(TASK INSTRUCTIONS):
Once the line containing "Image resolution: width=1500" is found in the records below, return it and each following line exactly, up to and including the line containing "Given: Select the CATALOG search radio button", and nothing else.

Dataset entries:

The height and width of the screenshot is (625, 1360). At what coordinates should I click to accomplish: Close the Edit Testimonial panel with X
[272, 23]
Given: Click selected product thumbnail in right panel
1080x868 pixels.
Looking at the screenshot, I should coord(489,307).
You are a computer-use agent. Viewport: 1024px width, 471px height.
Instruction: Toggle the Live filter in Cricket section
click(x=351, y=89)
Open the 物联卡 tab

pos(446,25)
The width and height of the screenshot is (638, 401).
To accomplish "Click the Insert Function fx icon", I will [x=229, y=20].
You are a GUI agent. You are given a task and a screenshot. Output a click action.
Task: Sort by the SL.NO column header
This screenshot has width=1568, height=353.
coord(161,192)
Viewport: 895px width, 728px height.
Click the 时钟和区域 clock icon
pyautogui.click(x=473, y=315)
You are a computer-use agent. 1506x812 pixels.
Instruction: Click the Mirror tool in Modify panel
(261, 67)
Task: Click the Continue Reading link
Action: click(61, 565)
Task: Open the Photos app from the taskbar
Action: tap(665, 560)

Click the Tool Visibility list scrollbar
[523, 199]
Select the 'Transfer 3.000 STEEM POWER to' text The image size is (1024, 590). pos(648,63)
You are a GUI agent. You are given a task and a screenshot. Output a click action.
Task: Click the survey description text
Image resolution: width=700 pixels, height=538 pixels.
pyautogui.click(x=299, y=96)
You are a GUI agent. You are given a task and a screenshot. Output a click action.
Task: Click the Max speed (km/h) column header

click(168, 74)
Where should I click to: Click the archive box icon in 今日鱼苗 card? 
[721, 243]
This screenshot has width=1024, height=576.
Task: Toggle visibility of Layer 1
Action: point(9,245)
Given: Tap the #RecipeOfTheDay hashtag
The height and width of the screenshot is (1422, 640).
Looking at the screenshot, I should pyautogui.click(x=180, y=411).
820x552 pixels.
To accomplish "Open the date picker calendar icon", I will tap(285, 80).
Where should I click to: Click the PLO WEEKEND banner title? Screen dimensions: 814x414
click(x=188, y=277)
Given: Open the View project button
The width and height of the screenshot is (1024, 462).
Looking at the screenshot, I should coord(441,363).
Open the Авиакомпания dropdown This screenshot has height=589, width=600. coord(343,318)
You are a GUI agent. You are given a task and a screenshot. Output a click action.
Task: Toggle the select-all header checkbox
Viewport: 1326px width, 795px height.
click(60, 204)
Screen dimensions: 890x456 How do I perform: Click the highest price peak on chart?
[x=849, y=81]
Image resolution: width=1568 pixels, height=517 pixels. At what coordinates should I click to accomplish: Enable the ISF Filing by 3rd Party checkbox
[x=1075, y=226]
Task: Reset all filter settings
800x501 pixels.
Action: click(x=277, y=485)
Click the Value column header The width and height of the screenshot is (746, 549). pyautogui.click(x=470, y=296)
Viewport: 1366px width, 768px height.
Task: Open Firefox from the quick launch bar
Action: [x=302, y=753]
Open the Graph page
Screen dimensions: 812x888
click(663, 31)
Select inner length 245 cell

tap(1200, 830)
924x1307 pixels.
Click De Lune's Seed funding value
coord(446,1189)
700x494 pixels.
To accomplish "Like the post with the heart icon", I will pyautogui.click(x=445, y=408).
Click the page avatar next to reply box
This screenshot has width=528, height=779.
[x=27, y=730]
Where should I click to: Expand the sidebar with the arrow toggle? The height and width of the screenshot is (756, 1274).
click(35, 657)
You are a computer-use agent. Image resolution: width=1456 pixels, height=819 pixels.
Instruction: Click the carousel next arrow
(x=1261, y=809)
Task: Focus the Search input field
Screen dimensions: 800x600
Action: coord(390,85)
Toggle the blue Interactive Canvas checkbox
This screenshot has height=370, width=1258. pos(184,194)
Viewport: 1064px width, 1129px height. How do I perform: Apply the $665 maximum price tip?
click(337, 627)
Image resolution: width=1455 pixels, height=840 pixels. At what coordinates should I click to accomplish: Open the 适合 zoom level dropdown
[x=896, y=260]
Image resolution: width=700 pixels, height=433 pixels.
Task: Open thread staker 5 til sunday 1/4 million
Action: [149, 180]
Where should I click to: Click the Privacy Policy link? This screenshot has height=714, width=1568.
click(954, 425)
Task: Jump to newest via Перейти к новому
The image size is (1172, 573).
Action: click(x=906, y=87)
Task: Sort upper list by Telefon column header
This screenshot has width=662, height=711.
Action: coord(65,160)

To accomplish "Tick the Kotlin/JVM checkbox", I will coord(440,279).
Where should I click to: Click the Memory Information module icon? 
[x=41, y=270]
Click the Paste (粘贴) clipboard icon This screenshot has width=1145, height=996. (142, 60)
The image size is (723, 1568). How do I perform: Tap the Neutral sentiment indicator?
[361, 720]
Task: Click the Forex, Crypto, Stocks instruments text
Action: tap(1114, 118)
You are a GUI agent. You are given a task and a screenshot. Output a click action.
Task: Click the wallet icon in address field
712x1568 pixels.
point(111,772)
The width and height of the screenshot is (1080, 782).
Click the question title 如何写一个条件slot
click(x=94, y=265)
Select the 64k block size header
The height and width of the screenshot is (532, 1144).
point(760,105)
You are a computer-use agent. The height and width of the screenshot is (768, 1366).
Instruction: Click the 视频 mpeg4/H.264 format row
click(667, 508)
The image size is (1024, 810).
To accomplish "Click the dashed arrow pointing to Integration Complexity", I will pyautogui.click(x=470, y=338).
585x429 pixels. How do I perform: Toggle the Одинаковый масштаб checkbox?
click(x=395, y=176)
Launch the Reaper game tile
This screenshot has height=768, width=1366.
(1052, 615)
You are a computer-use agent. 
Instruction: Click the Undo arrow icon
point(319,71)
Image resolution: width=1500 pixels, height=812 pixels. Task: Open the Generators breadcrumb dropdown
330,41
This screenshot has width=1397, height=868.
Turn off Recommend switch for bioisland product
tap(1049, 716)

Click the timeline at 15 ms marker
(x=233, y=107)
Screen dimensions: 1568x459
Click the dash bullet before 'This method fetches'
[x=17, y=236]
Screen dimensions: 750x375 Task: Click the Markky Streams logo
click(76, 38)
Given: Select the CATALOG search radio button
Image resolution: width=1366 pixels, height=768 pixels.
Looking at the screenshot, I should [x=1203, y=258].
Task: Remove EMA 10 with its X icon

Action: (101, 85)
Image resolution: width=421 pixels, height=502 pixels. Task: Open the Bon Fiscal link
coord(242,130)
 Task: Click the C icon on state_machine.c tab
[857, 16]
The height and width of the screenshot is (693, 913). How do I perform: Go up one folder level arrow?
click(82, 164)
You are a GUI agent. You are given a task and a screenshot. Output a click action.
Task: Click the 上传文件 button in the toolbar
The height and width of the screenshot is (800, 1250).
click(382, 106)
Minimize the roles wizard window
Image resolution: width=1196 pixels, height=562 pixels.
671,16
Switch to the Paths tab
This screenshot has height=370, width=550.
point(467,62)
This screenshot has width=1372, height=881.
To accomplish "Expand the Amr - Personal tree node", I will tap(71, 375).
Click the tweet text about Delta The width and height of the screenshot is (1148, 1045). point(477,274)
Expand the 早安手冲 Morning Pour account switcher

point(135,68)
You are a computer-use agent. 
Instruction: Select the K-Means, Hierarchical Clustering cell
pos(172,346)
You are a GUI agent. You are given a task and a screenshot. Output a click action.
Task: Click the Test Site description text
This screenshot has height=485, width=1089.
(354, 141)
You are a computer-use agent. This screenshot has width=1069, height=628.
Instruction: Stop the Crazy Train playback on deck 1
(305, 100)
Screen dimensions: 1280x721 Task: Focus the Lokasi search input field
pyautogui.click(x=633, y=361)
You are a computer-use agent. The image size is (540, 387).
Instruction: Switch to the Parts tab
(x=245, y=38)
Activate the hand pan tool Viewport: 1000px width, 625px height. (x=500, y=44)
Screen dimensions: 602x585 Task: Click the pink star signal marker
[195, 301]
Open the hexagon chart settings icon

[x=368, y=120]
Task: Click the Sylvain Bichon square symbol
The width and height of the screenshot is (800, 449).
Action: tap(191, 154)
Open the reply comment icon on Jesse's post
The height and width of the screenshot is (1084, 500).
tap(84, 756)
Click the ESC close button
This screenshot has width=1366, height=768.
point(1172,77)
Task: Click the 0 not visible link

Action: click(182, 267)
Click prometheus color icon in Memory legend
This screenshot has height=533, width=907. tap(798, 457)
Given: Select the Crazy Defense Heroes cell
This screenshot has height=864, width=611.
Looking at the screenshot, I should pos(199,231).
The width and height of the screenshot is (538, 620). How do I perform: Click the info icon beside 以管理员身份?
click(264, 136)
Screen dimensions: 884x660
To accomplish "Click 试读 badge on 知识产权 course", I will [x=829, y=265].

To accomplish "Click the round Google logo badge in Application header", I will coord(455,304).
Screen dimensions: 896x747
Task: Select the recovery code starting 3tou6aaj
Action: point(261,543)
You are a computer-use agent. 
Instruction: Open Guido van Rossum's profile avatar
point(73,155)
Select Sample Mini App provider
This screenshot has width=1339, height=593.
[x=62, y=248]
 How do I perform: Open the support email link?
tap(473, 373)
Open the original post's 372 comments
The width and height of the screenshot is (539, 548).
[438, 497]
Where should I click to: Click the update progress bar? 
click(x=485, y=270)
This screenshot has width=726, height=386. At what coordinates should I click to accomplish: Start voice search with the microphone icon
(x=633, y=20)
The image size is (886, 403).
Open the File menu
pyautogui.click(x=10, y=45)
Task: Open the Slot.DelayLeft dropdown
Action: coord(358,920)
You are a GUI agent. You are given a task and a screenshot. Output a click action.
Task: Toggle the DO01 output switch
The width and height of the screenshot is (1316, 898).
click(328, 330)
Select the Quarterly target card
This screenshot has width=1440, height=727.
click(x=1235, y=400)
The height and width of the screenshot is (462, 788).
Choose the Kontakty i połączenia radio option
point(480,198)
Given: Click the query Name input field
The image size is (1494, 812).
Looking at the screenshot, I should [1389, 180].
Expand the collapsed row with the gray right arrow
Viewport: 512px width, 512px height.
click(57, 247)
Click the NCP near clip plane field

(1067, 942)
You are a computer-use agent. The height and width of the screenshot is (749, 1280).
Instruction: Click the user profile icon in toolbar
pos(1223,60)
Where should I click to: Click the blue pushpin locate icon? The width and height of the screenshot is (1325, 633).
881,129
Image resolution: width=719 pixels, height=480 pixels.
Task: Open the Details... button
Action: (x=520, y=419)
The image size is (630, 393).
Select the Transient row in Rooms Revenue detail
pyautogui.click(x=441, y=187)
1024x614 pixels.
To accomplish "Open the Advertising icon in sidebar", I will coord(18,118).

(ANSWER TO THIS EXERCISE):
Image resolution: width=1500 pixels, height=812 pixels. Task: Open the Generators breadcrumb dropdown
330,41
This screenshot has width=1397, height=868.
Turn off Recommend switch for bioisland product
tap(1049, 716)

Click the timeline at 15 ms marker
(x=233, y=107)
Screen dimensions: 1568x459
Click the dash bullet before 'This method fetches'
[x=17, y=236]
Screen dimensions: 750x375 Task: Click the Markky Streams logo
click(76, 38)
Given: Select the CATALOG search radio button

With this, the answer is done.